» **Data lines**
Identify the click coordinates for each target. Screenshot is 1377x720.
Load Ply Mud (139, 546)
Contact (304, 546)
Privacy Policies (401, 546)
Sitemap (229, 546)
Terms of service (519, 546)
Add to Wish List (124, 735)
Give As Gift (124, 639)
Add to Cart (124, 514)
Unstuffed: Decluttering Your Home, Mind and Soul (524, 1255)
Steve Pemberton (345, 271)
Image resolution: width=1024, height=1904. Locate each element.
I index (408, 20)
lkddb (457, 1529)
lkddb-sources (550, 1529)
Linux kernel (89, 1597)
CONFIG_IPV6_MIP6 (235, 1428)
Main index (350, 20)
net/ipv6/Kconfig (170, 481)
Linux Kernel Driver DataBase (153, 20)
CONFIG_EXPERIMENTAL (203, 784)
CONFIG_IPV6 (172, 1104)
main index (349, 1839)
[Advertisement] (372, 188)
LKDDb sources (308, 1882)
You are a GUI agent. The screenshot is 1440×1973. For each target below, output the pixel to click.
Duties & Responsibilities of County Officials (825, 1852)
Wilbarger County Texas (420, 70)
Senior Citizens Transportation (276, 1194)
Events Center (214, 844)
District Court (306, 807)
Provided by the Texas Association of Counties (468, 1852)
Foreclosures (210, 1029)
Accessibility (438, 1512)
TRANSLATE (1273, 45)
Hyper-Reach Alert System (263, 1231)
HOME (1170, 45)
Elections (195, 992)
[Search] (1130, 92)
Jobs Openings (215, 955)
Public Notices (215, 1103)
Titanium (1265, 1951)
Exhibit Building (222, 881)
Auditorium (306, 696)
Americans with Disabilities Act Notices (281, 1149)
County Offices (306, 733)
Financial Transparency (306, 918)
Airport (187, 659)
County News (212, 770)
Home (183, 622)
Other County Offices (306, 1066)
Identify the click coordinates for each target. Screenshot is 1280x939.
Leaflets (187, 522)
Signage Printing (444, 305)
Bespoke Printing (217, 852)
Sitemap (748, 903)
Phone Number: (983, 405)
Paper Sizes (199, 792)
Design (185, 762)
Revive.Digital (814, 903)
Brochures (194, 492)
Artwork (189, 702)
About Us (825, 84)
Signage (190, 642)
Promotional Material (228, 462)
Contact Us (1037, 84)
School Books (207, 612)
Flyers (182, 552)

» **Stated exercise**
Revise the entries above by changing each "Sitemap" to "Site Map", leaving every other line unchanged.

» **The answer**
Identify the click coordinates for each target. Screenshot is 1377x720.
Load Ply Mud (139, 546)
Contact (304, 546)
Privacy Policies (401, 546)
Site Map (229, 546)
Terms of service (519, 546)
Add to Wish List (124, 735)
Give As Gift (124, 639)
Add to Cart (124, 514)
Unstuffed: Decluttering Your Home, Mind and Soul (524, 1255)
Steve Pemberton (345, 271)
Image resolution: width=1024, height=1904. Locate each element.
I index (408, 20)
lkddb (457, 1529)
lkddb-sources (550, 1529)
Linux kernel (89, 1597)
CONFIG_IPV6_MIP6 (235, 1428)
Main index (350, 20)
net/ipv6/Kconfig (170, 481)
Linux Kernel Driver DataBase (153, 20)
CONFIG_EXPERIMENTAL (203, 784)
CONFIG_IPV6 (172, 1104)
main index (349, 1839)
[Advertisement] (372, 188)
LKDDb sources (308, 1882)
You are a GUI agent. The screenshot is 1440×1973. For each target below, output the pixel to click.
Duties & Responsibilities of County Officials (825, 1852)
Wilbarger County Texas (420, 70)
Senior Citizens Transportation (276, 1194)
Events Center (214, 844)
District Court (306, 807)
Provided by the Texas Association of Counties (468, 1852)
Foreclosures (210, 1029)
Accessibility (438, 1512)
TRANSLATE (1273, 45)
Hyper-Reach Alert System (263, 1231)
HOME (1170, 45)
Elections (195, 992)
[Search] (1130, 92)
Jobs Openings (215, 955)
Public Notices (215, 1103)
Titanium (1265, 1951)
Exhibit Building (222, 881)
Auditorium (306, 696)
Americans with Disabilities Act Notices (281, 1149)
County Offices (306, 733)
Financial Transparency (306, 918)
Airport (187, 659)
County News (212, 770)
Home (183, 622)
Other County Offices (306, 1066)
Identify the click coordinates for each target. Screenshot is 1280x939.
Leaflets (187, 522)
Signage Printing (444, 305)
Bespoke Printing (217, 852)
Site Map (748, 903)
Phone Number: (983, 405)
Paper Sizes (199, 792)
Design (185, 762)
Revive.Digital (814, 903)
Brochures (194, 492)
Artwork (189, 702)
About Us (825, 84)
Signage (190, 642)
Promotional Material (228, 462)
Contact Us (1037, 84)
School Books (207, 612)
Flyers (182, 552)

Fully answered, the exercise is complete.